In a more instructional realm, serious games have been used to provide information to students about the environment, the supply chain and other areas of education. Even my own work in educational technology could be considered a type of serious game intended to improve learning outcomes for students.
In all these examples, the ability to gamify improves motivation, encourages players to participate and, often, leads to improved outcomes. Working with Josh Tanenbaum at the Transformative Play Lab at UCI, we’re even exploring how tapping into the pleasure we get from games can be used to increase empathy for others.
The warm embrace of technology
But perhaps the most interesting aspect of gamification is how this type of pervasive, serious game can help change the way people interact with technology. There’s a fear that technology takes people away from the real world. But I’d argue the use of the type of pervasive, ubiquitous technology present in the Apple Watch actually helps to integrate people into the world around them. Rather than encouraging people to bury themselves in the technology, it prods them to get out and use the technology as part of their lives. Technology and the real world seamlessly integrate, even encouraging people to make a stronger connection between real-world activities — such as taking a walk around campus — and digital activities.

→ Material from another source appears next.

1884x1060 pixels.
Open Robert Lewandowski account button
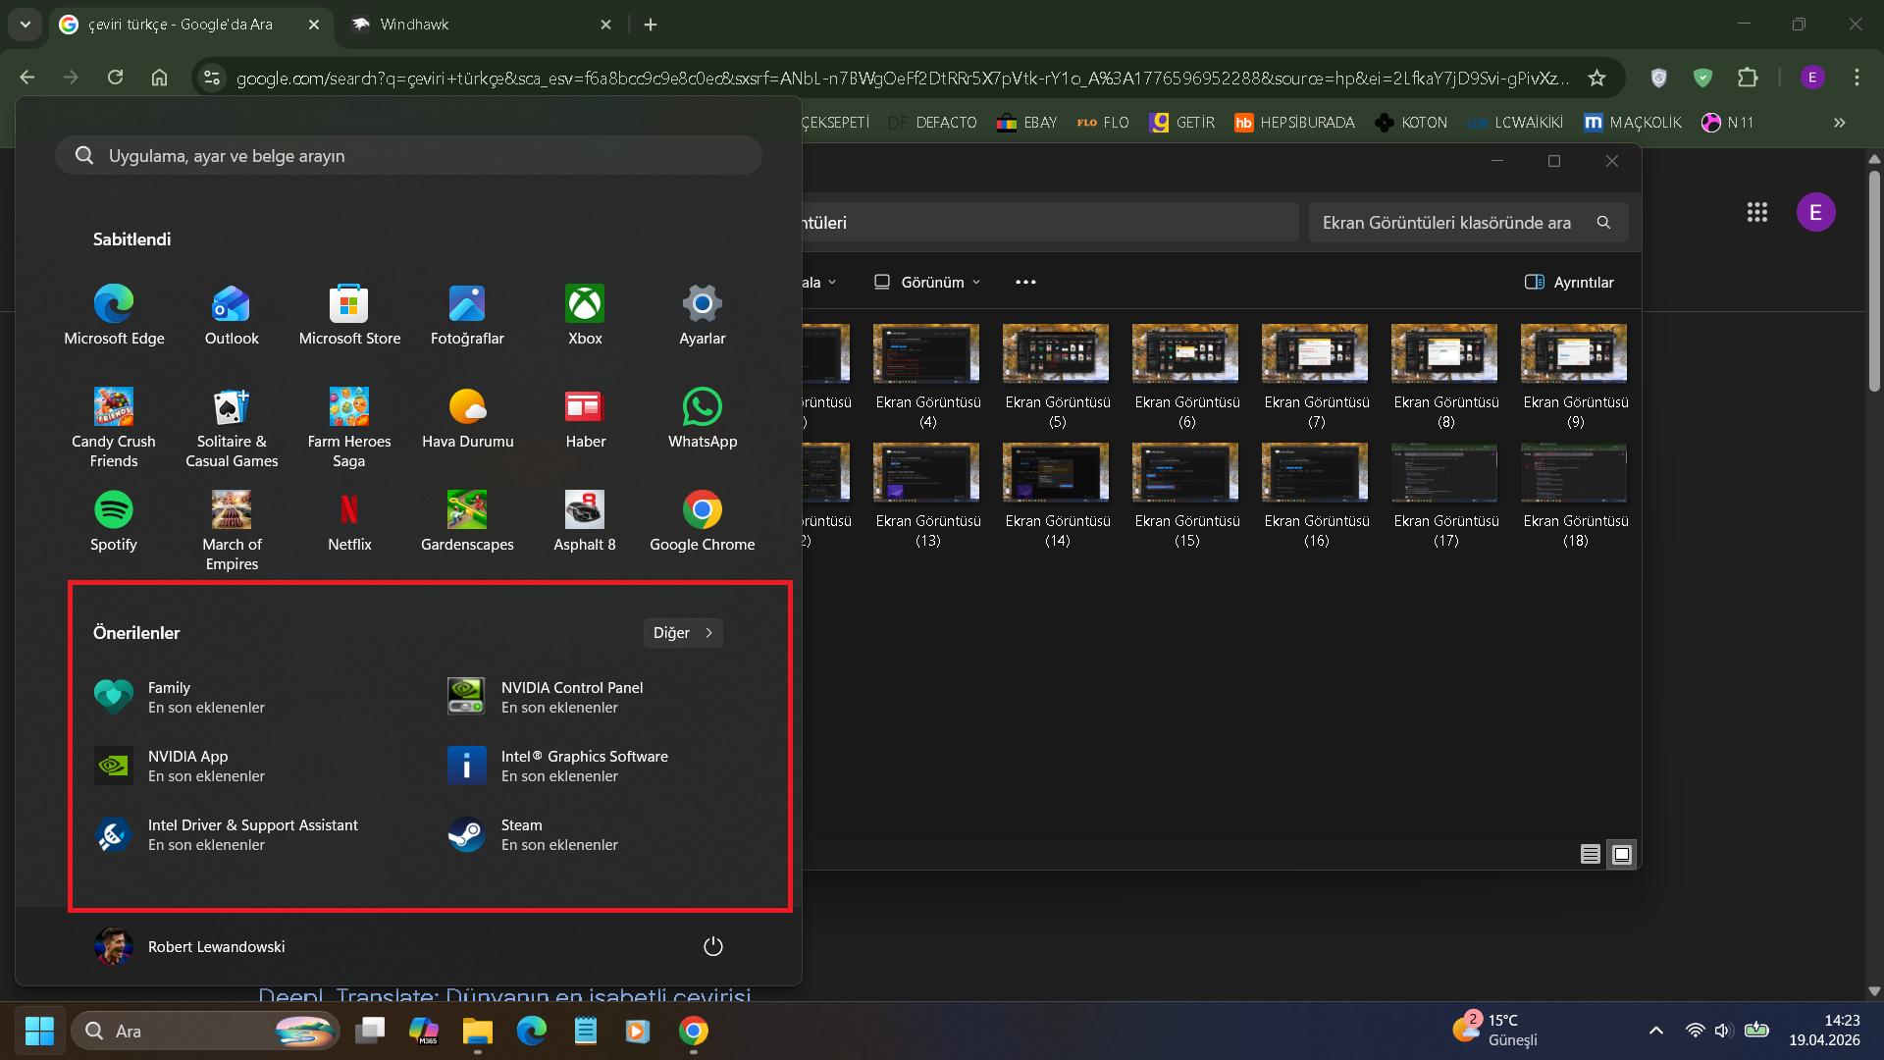click(190, 946)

As this pervasive integration of technology into our lives continues to improve, expect to see more and more Facebook status updates from your friends as they meet their goals, whether that be a badge on the Apple Watch or a successful run on Runtastic.
And perhaps if we’re lucky, we’ll move farther away from the inaccurate stereotype that technology is something used by loner computer geeks in their basement lairs. We’ll recognise technology isn’t just all around us but integrated into our daily lives, keeping us more connected to the physical world and other people than ever.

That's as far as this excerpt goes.